Exercise directions:
Report how many lines of these entries hold the string "Tayt"; reply with the number alone.

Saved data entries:

_ _ _ _ _

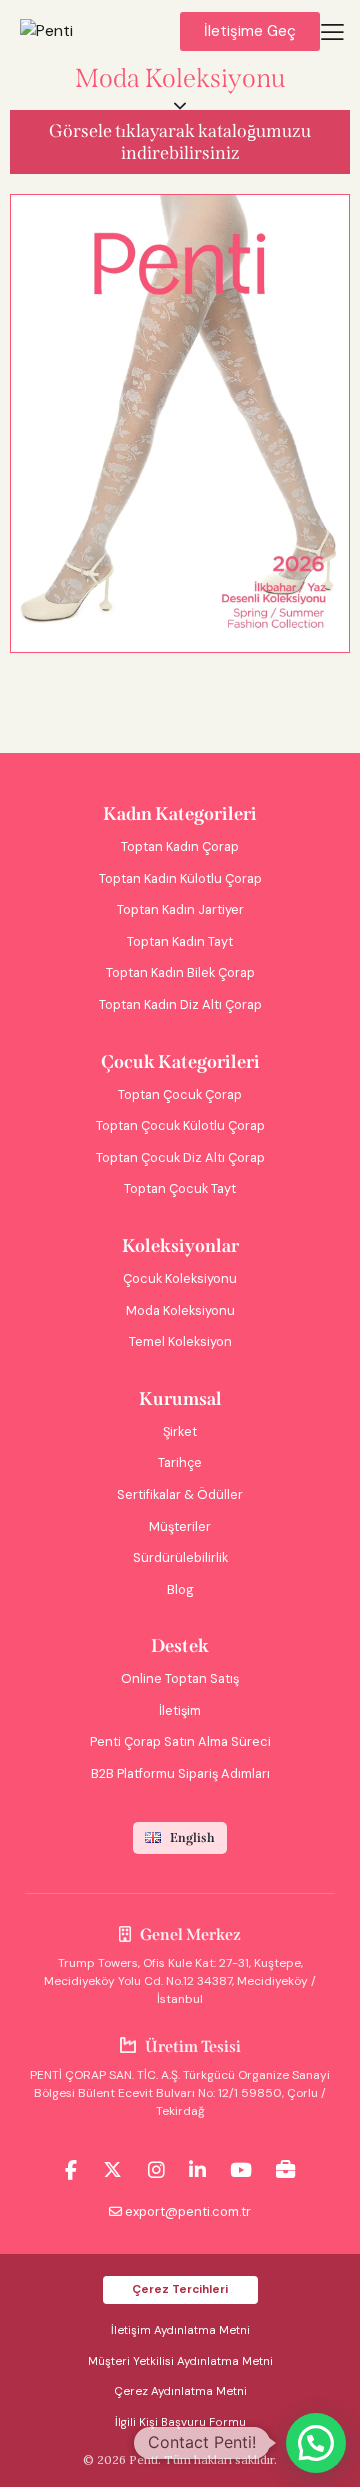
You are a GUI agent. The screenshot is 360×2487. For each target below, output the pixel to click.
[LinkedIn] (197, 2170)
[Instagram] (156, 2170)
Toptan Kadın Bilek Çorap (180, 972)
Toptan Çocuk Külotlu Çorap (180, 1125)
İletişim (180, 1710)
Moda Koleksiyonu (180, 1310)
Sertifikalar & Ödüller (180, 1494)
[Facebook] (71, 2170)
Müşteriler (180, 1526)
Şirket (180, 1431)
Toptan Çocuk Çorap (180, 1094)
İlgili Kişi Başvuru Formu (180, 2422)
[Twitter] (112, 2170)
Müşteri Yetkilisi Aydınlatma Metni (180, 2361)
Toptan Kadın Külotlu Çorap (180, 878)
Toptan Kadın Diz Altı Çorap (180, 1004)
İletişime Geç (250, 31)
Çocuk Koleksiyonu (180, 1278)
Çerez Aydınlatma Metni (180, 2391)
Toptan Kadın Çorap (180, 846)
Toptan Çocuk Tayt (180, 1188)
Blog (180, 1589)
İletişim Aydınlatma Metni (180, 2330)
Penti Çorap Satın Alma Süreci (180, 1741)
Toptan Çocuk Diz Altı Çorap (180, 1157)
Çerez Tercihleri (180, 2289)
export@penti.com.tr (188, 2211)
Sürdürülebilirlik (180, 1557)
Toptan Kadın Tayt (180, 941)
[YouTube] (241, 2170)
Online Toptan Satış (180, 1678)
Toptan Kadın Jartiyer (180, 909)
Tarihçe (180, 1462)
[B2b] (285, 2170)
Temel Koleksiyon (180, 1341)
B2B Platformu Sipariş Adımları (180, 1773)
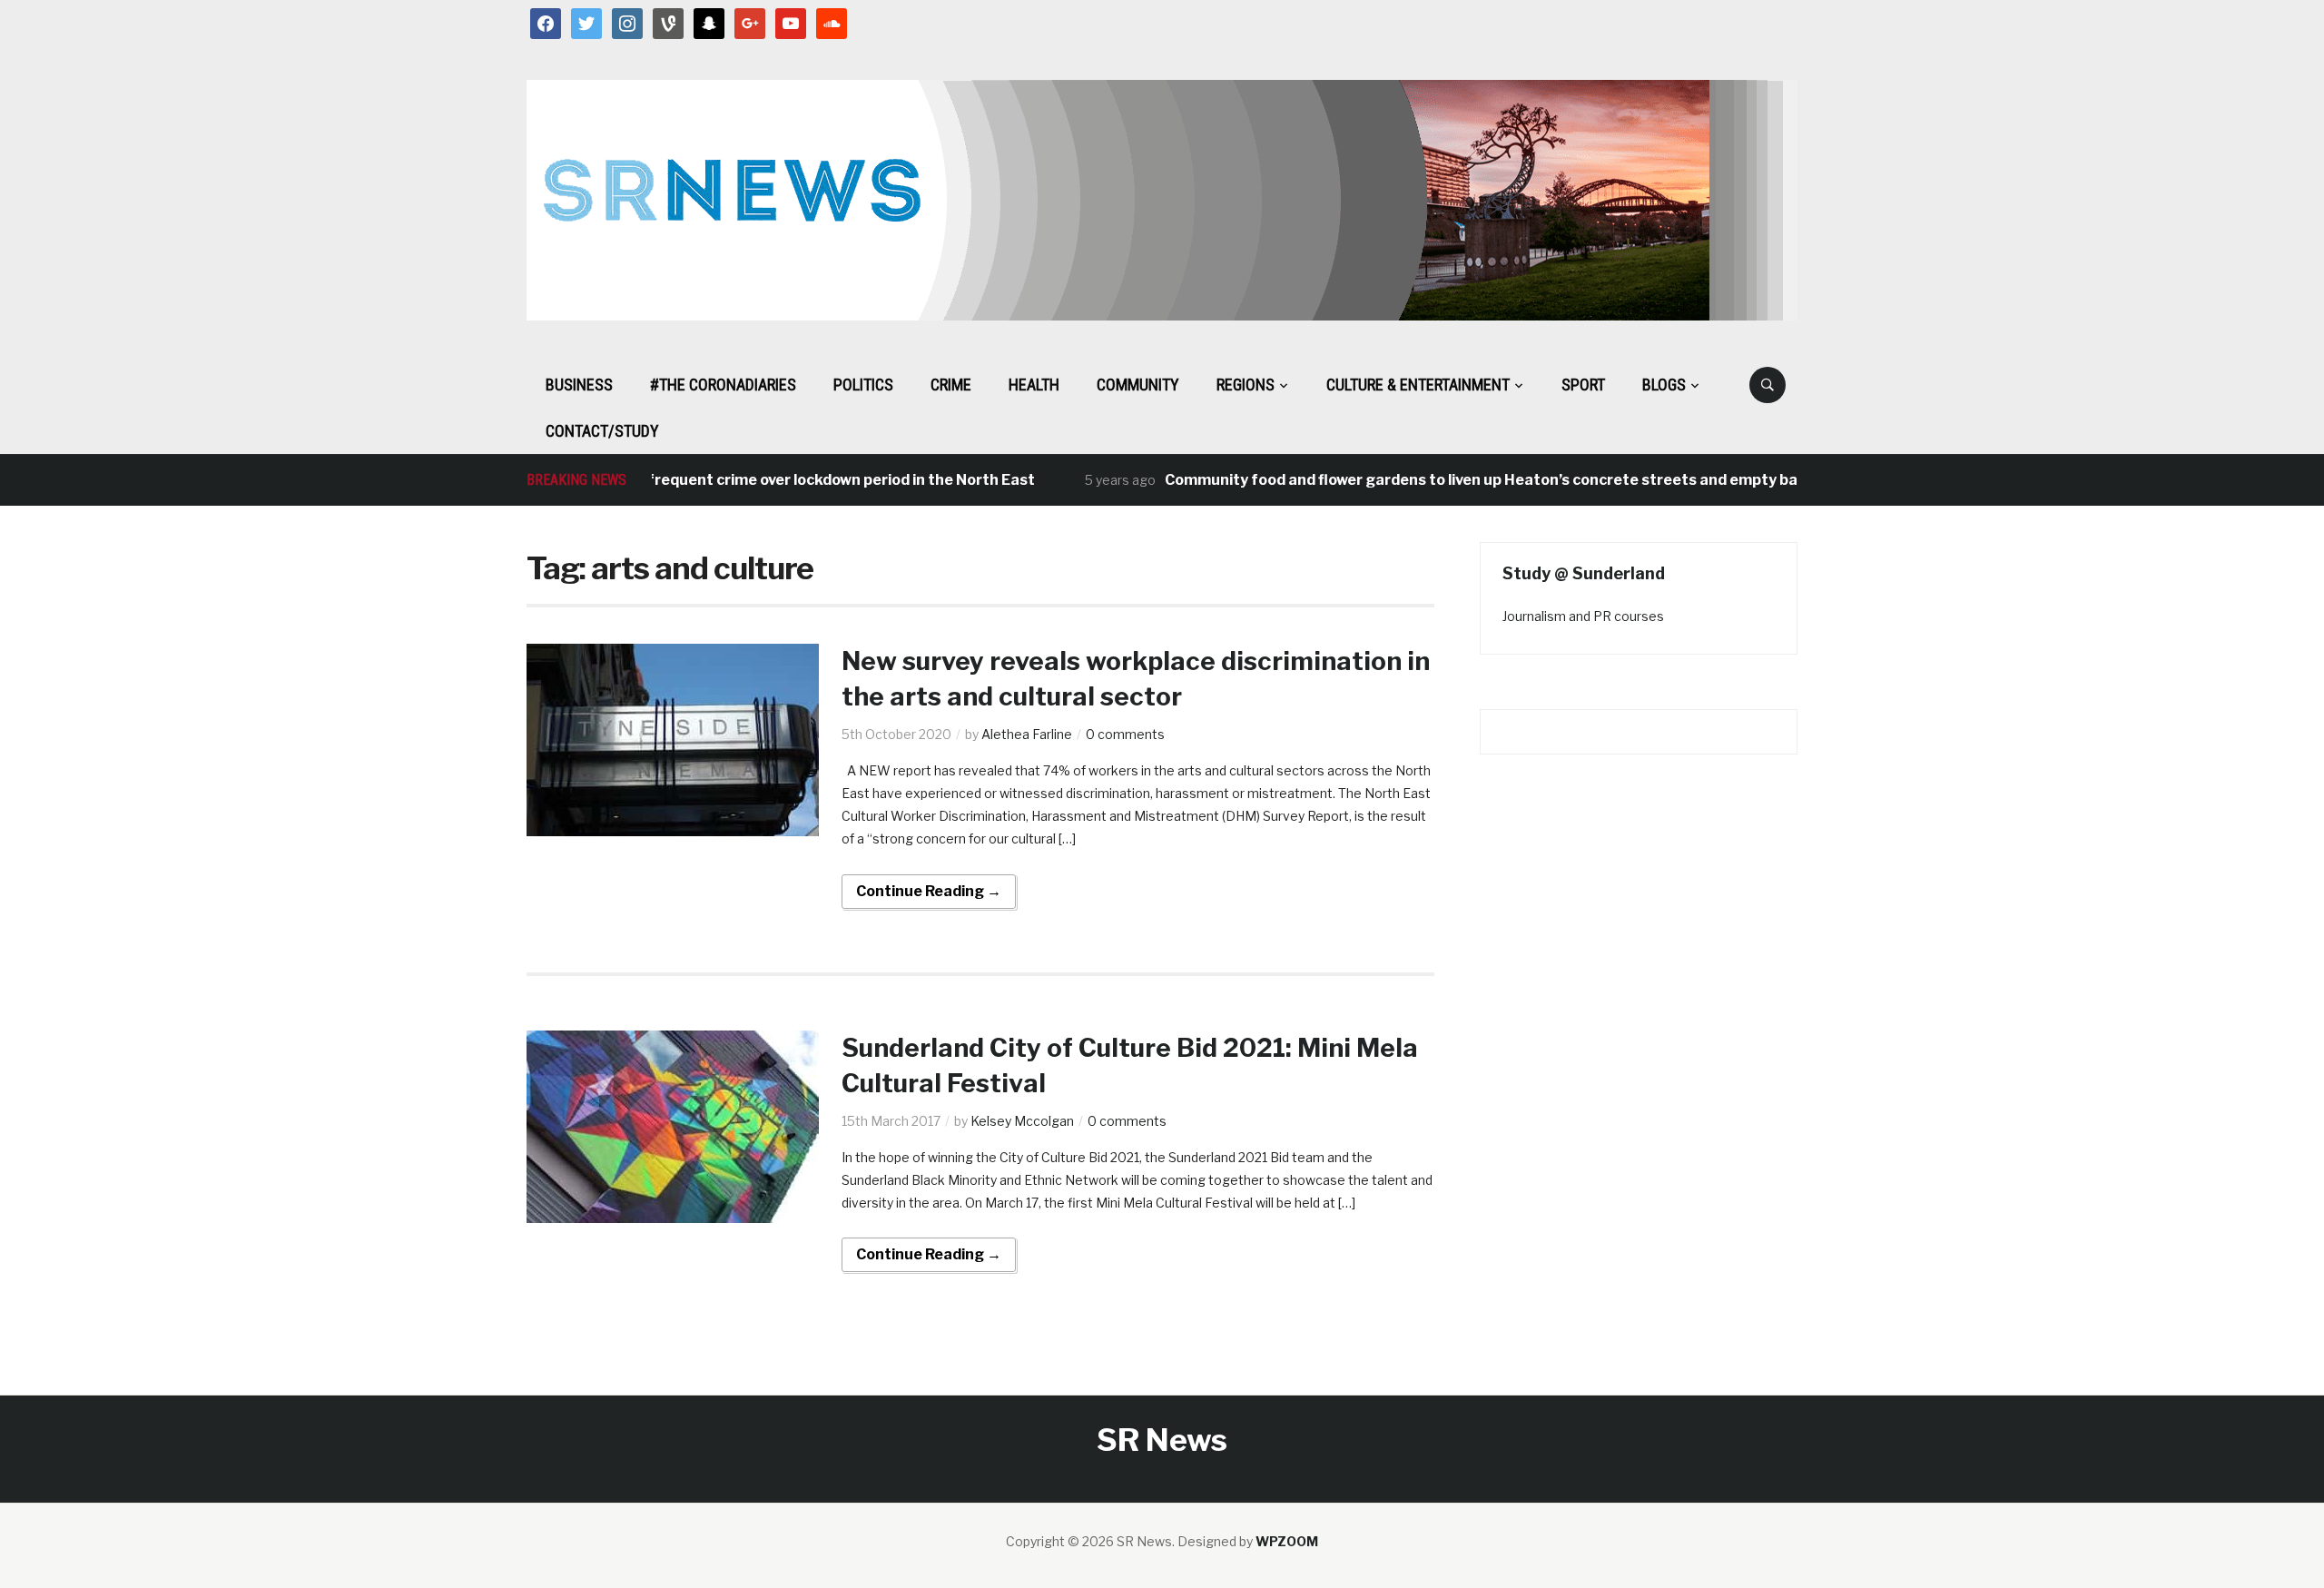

_ _ _ _ _

Solution to the exercise:
2